L’amore vero non finisce, magari si trasforma, ma non ha fine
Ho trattato recentemente di questo sentimento che è molto più di un “sentimento” (i classici antichi e i Padri della chiesa lo chiamano, con intendimenti diversi, “passione”, una delle tredici codificate nello specifico elenco, la più potente, che contiene intrinsecamente l’etimologia di “patire”, di sofferenza), declinandone le varie modalità di esistere-in-diverse-essenze e modalità.

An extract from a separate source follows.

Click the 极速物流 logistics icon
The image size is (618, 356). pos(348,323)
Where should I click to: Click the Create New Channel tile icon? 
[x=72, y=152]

Le riassumo nuovamente con i tre termini greci fondamentali: l’amore di benevolenza, disinteressato (agàpe), cioè quello che ha a cuore il bene dell’altro; l’amore per le cose belle (philia), e l’amore erotico (eros). Qui parlo dell’amore nella coppia umana, tra un uomo e una donna, senza eccepire alcunché su altri tipi di amore.
In qualche modo, con questo pezzo onoro a modo mio anche Francesco Alberoni, che ha avuto il merito di studiare l’amore in tutta la sua vita, con particolare attenzione al suo “stato nascente”, al suo incipit, perché bisogna sempre chiedersi “dell’inizio”, di ogni cosa, per capire dove può “andare” nel corso del tempo umano.
Può avere inizio in qualsiasi modo, iniziando da eros e rivolgendosi a philia, oppure procedendo da philia verso eros, ovvero da agàpe a philia e infine a eros, o con qualsiasi altro intreccio tra i diversi modi dell’amore. Ciò che è vero è che non può darsi vero eros senza agàpe. Altrimenti è solo miseranda “fruizione di corpi”, ma non nel senso agostiniano del verbo “fruire”, che significa godere della bellezza del rapporto, condividendola, cosicché – nel caso di eros senza agàpe – si direbbe meglio con il verbo “usare”.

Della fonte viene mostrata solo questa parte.